Transcriptomic analysis of cumulus and granulosa cells as a marker of embryo viability
Fragouli E., Wells D.
© 2013 Springer Science+Business Media New York. All rights reserved. As well as contributing the female genetic component to the developing embryo, oocytes also provide a store of mRNAs, proteins and other resources needed to sustain the embryo through the first few mitoses, until activation of its own genome takes place at the 4-8 cell stage. The build up of essential molecules in the oocyte is dependent not only on the oocyte itself but also on other cells within the ovary. Maturing oocytes are enclosed in follicles and are surrounded by multiple layers of somatic cells.

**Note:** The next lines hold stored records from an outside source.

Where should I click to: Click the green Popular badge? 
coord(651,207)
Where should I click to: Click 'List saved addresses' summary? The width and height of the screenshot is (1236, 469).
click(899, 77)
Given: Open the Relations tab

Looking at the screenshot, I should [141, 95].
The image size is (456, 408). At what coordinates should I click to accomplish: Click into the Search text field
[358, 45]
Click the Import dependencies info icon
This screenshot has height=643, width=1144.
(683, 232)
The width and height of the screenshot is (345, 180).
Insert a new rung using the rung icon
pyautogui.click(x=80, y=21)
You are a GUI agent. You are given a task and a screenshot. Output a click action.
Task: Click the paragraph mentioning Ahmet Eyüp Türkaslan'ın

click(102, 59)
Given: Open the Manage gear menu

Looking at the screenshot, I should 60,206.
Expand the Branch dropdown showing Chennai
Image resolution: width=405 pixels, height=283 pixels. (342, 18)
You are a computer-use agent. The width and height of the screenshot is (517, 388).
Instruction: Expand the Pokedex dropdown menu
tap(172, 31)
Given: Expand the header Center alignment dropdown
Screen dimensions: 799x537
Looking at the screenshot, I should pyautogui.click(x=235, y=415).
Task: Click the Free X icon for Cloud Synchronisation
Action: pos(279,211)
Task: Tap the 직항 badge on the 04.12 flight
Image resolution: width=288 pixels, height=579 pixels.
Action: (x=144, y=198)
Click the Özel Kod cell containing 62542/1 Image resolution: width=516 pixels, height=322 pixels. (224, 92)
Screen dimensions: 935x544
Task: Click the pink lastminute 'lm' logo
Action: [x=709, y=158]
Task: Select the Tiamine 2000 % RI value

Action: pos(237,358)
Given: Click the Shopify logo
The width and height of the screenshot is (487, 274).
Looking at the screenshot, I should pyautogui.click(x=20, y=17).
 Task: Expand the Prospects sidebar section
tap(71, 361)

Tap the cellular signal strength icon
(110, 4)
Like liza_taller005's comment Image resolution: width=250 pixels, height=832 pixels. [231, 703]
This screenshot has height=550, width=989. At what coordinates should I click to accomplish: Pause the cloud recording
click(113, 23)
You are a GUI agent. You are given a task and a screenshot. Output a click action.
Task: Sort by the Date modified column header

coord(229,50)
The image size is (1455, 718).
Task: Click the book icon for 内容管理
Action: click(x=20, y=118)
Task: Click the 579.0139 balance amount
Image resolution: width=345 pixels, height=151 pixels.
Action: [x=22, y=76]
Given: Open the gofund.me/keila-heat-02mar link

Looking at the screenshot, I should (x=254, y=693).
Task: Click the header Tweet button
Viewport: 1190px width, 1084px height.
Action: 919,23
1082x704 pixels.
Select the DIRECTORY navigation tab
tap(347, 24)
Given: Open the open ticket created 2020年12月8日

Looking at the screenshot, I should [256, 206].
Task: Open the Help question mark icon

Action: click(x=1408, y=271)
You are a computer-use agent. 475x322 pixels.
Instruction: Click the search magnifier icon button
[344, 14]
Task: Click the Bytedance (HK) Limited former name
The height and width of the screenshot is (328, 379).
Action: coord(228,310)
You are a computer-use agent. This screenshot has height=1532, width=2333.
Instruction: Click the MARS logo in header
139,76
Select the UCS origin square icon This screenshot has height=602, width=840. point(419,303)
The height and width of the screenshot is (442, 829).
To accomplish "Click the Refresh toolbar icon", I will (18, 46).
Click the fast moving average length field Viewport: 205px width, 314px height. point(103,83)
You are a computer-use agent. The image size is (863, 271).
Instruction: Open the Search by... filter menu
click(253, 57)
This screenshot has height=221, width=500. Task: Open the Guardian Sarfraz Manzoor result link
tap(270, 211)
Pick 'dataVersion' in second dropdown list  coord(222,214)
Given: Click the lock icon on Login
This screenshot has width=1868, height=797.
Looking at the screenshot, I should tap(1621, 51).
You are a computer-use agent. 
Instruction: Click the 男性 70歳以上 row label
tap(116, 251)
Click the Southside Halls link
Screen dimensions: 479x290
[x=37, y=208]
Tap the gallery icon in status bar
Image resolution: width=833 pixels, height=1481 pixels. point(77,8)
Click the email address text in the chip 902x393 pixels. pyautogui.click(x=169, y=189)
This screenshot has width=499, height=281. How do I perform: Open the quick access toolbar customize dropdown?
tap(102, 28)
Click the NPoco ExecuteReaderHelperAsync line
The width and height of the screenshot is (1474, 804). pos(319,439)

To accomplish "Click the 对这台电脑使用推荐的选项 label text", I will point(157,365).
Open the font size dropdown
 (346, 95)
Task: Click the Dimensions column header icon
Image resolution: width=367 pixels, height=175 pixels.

These cells protect and support the oocyte and participate in events that regulate its nuclear and cytoplasmic maturation and subsequent ovulation. The cells associated with the oocyte can be divided into two groups, the mural granulosa cells (GCs) which line the wall of the follicle, and the cumulus cells (CCs). The CCs are differentiated GCs that enclose the oocyte, creating what is known as the cumulus-oocyte-complex (COC). The CCs and oocyte have a particularly intimate association, establishing a bi-directional communication involving, but not limited to, exchange of proteins and metabolites through gap junctions that link the two types of cells (Hum Reprod 22:3069-3077, 2007). These connections allow the CCs to fulfil vital roles in the support and resourcing of the maturing oocyte.